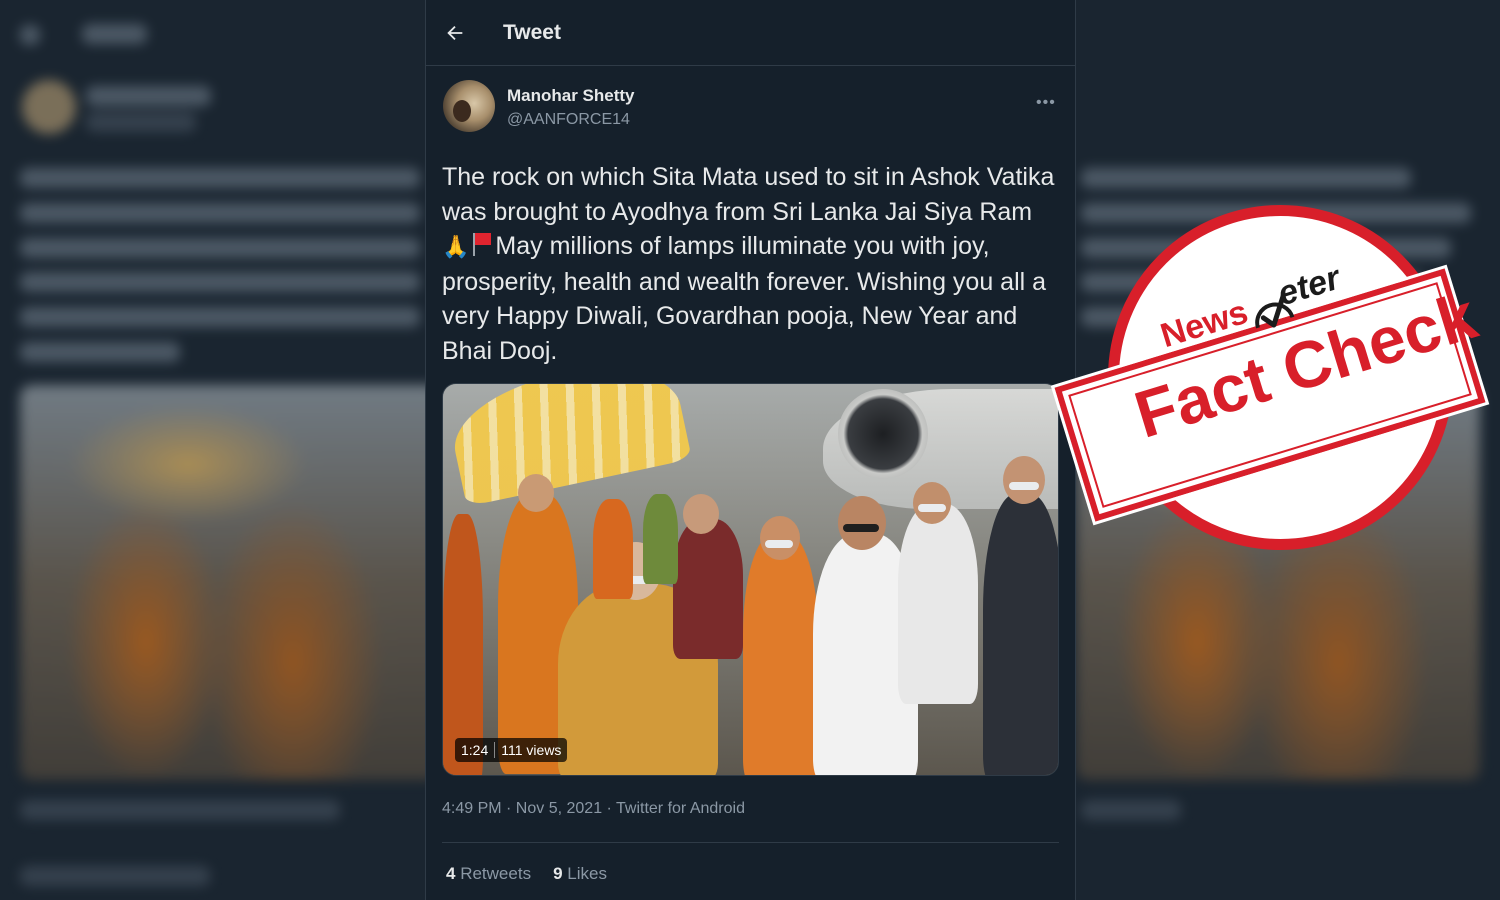 The image size is (1500, 900). Describe the element at coordinates (571, 96) in the screenshot. I see `author-name: Manohar Shetty` at that location.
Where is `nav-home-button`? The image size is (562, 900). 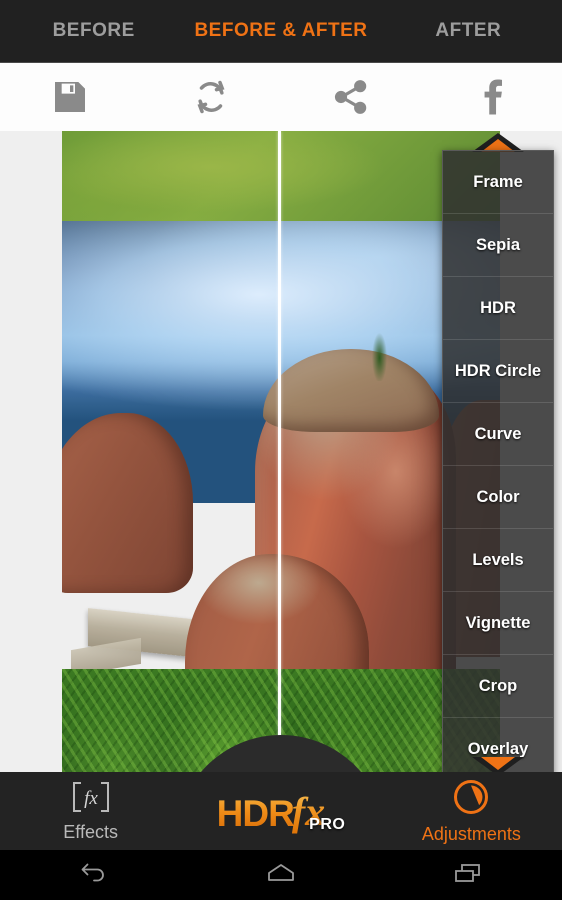
nav-home-button is located at coordinates (280, 875).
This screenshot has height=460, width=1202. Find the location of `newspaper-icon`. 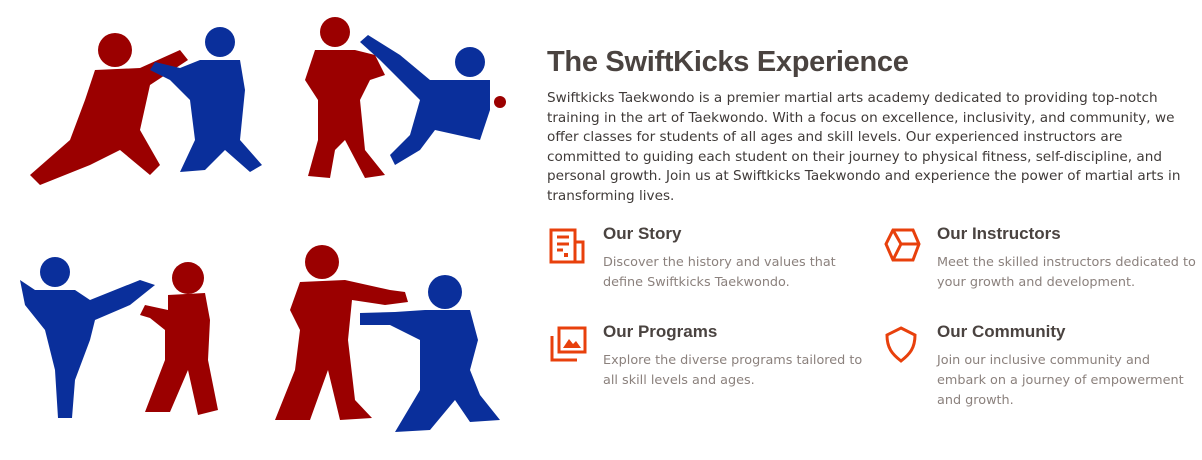

newspaper-icon is located at coordinates (568, 247).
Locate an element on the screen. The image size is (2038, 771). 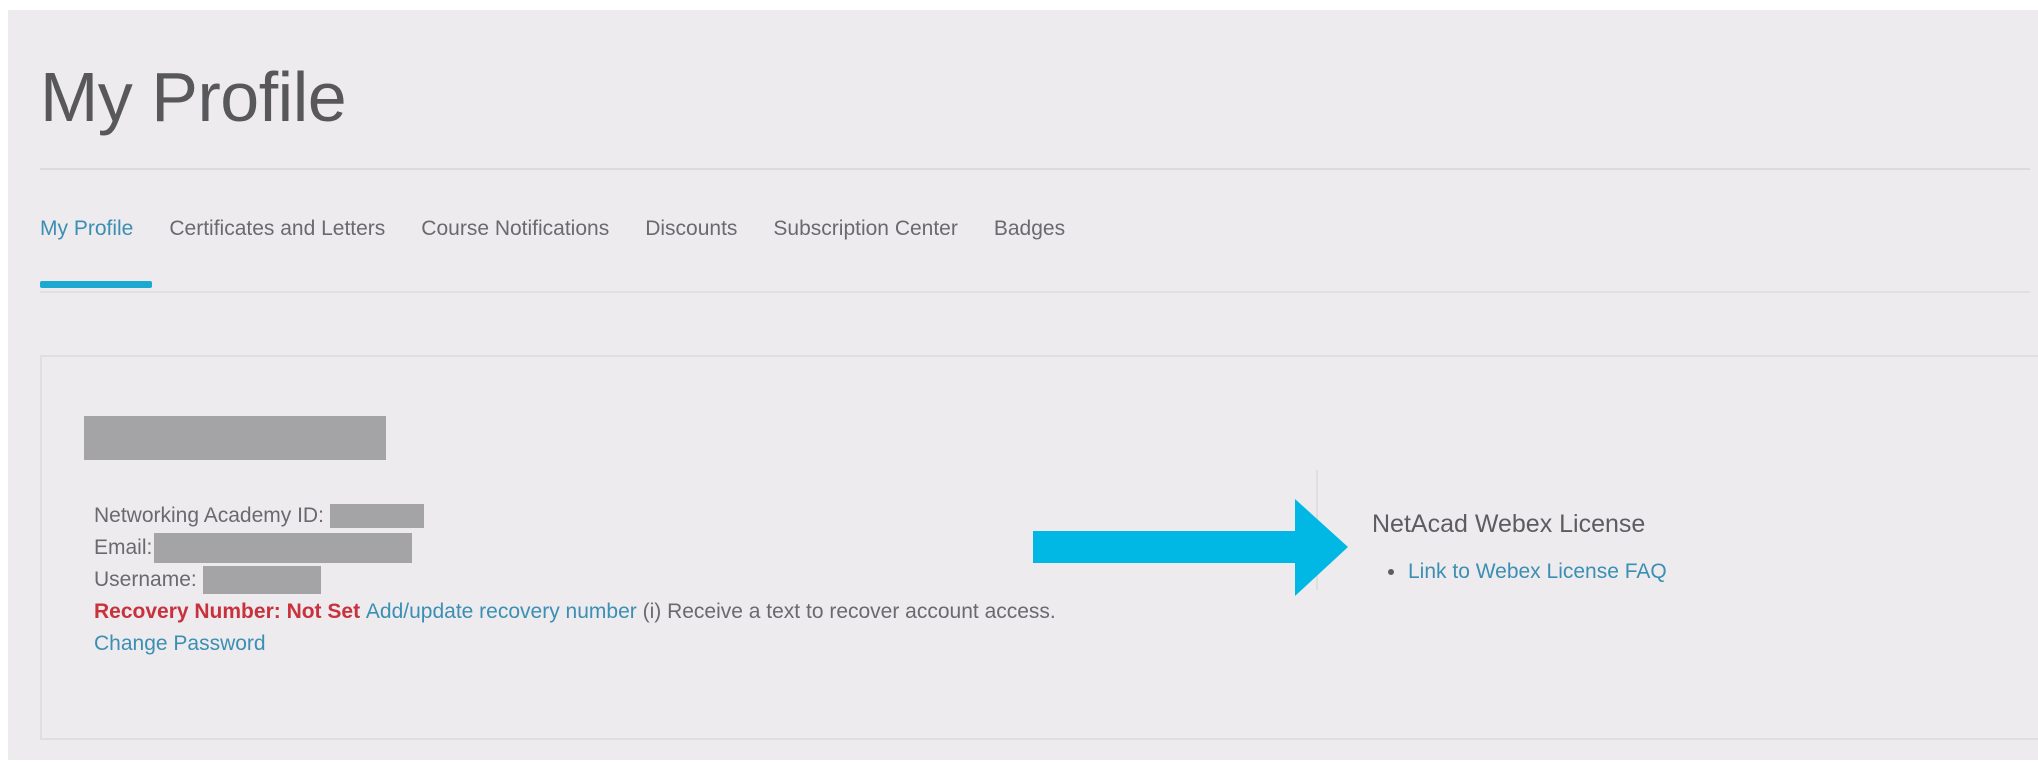
email-label: Email: is located at coordinates (124, 548).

## Problem requirements
Set out every line of the items above as a numbered list, skipping blank lines and leaving out the pictures.

## Response
1.  The image size is (1500, 900). Describe the element at coordinates (571, 96) in the screenshot. I see `author-name: Manohar Shetty` at that location.
2. Where is `nav-home-button`? The image size is (562, 900). 
3. nav-home-button is located at coordinates (280, 875).
4. This screenshot has height=460, width=1202. Find the location of `newspaper-icon`. 
5. newspaper-icon is located at coordinates (568, 247).
6. Locate an element on the screen. The image size is (2038, 771). 
7. email-label: Email: is located at coordinates (124, 548).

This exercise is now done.